The previously defined \(\phi \) is a bijection \(\phi : \tilde{\Delta }^{L-1} \rightarrow \Delta ^L\). For all \(y \in \tilde{\Delta }^{L-1}\), we have

$$\begin{aligned} \phi (y)&= \phi \left( \sum \limits _{j=1}^L \phi (y)_j \mathbf a _j\right) \\&= \sum \limits _{j=1}^L \phi (y)_j \mathbf e _j. \end{aligned}$$

That is, every element \(y \in \tilde{\Delta }^{L-1}\) can be expressed as a linear combination of the \(\mathbf a _j\)s and corresponds to an element \(x \in \Delta ^{L-1}, x = \phi (y)\), which can be expressed as a linear combination of the unit vectors using the same scalars. By construction, for all sets \(\{y^1,y^2,\ldots ,y^M\} \subset \tilde{\Delta }^{L-1}\) and for all \(\lambda \in [0,1]^{M}\) with \(\sum _{j=1}^{M} \lambda _j = 1\), we have

$$\begin{aligned} \phi \left( \sum \limits _{j=1}^{M} \lambda _j y^j \right) = \sum \limits _{j=1}^{M} \lambda _j \phi (y^j), \end{aligned}$$

that is, \(\phi \) is an affine map from \(\tilde{\Delta }^{L-1}\) to \(\Delta ^{L-1}\).

Recall the definition of \(f(t)\), the function that parameterises the moment curve \(\mathcal M _{L-1}\): \(f(t) = (t,t^2,\ldots ,t^{L-1})\), where \(1,\ldots ,L-1\) are exponents. Then with \(t \in [0,1]\) all \(f(t) \in [0,1]^{L-1}\), and all \(f(t)\) are contained in \(\tilde{\Delta }^{L-1}\) (see Fig. 3a for an illustration). Therefore also the convex hull of all points or of a subset of points from the moment curve are contained in \(\tilde{\Delta }^{L-1}\). Consider a set \(T^{\prime } = \{f(t_1),\ldots ,f(t_{K})\}\) of \(K\) points from \(\mathcal M _{L-1}\), such that \(\text{ CH }(T^{\prime })\) is a cyclic \(\mathbf P _{L-1}\).

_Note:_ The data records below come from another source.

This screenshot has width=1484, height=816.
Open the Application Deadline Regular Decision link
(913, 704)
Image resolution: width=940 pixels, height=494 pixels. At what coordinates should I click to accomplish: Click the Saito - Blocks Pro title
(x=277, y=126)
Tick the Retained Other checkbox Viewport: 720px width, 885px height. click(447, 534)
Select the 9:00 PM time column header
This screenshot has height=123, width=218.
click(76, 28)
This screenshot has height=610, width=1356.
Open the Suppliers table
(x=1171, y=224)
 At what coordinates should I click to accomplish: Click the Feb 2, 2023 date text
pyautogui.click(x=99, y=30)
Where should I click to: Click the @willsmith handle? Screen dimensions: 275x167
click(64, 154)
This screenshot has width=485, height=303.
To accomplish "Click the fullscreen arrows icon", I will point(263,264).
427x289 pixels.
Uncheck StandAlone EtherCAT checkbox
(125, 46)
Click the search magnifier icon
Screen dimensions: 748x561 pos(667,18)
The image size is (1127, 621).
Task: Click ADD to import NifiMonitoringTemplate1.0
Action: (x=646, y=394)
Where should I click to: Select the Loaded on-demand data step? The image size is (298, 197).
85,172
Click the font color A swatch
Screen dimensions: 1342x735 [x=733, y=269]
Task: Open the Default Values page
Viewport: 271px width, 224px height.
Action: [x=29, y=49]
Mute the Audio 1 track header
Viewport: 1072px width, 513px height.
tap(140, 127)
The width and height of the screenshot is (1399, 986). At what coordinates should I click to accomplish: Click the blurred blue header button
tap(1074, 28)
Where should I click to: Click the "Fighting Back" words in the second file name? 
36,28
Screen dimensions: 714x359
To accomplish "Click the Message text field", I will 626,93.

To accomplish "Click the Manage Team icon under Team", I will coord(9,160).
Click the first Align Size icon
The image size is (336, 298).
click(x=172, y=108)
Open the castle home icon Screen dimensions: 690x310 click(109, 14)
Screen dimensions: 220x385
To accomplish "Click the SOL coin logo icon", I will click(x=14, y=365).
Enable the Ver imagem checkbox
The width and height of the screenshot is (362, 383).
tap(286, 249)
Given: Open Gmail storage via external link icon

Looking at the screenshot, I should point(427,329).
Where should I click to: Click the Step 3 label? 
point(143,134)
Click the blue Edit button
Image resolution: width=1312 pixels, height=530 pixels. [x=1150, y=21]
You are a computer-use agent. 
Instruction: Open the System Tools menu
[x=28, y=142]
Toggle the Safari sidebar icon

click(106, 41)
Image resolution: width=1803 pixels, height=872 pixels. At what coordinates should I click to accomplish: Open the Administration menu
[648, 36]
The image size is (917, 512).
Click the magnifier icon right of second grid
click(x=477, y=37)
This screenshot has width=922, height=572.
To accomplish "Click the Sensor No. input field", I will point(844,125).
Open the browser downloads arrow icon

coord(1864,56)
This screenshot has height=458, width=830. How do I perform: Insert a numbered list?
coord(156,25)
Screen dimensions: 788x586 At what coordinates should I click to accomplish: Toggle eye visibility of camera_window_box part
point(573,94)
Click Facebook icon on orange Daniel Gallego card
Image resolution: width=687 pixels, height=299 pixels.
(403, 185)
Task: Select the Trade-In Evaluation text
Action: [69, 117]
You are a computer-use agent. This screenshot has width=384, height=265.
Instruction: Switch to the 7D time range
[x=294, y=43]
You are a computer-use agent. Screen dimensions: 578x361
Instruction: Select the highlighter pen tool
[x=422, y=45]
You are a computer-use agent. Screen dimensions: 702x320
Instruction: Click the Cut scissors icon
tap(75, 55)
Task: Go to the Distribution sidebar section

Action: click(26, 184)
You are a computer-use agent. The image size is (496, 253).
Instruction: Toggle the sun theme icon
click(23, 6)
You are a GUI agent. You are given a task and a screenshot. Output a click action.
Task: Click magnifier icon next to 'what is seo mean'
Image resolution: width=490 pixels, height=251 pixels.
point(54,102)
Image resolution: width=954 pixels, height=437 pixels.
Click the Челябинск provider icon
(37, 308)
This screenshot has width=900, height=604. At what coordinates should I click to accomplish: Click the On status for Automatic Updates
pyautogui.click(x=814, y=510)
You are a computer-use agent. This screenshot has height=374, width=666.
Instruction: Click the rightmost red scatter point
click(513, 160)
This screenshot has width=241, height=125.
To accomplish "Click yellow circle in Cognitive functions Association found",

Let \(T = \{\phi (f(t_1)),\ldots ,\phi (f(t_K))\}\); then clearly \(\text{ CH }(T)\) is a polytope which is combinatorially equivalent to the cyclic polytope \(\text{ CH }(T^{\prime })\), as all adjacencies and the dimension of faces are preserved by the affine map \(\phi \): If \(F^{\prime } \subset \text{ CH }(T^{\prime })\) is a \(k\)-face of \(\text{ CH }(T^{\prime })\), then \(F = \{x \in \mathbb R _+^L: \exists y \in F^{\prime }, x = \phi (y)\}\) is a \(k\)-face of \(\text{ CH }(T)\). See Fig. 3b for an illustration.

Let \(H\) be the hyperplane in \(\mathbb R ^L\) which contains \(\Delta ^{L-1}\) (i.e., the affine hull of \(\Delta ^{L-1}\)). \(\text{ CH }(T)\) is the cyclic polytope in \(\mathbb R _+^L\) which we just constructed; we have \(\text{ CH }(T) \subset H\). Then \(H\) is a supporting hyperplane of \(\text{ CMH }(T)\), and \(\text{ CH }(T)\) is a facet of \(\text{ CMH }(T)\) (i.e. an \((L-1)\)-face). By construction, all \(x \in T\) are distinct vertices on \(\text{ CH }(T)\), thus also on \(\text{ CMH }(T)\), and all edges of \(\text{ CH }(T)\) are edges on \(\text{ CMH }(T)\). Thus, \(\text{ CMH }(T)\) allows a Hamiltonian cycle involving all \(K\) vertices of \(\text{ CH }(T)\) and therefore by Theorem 1 a preference cycle of irreducible length \(K\) exists.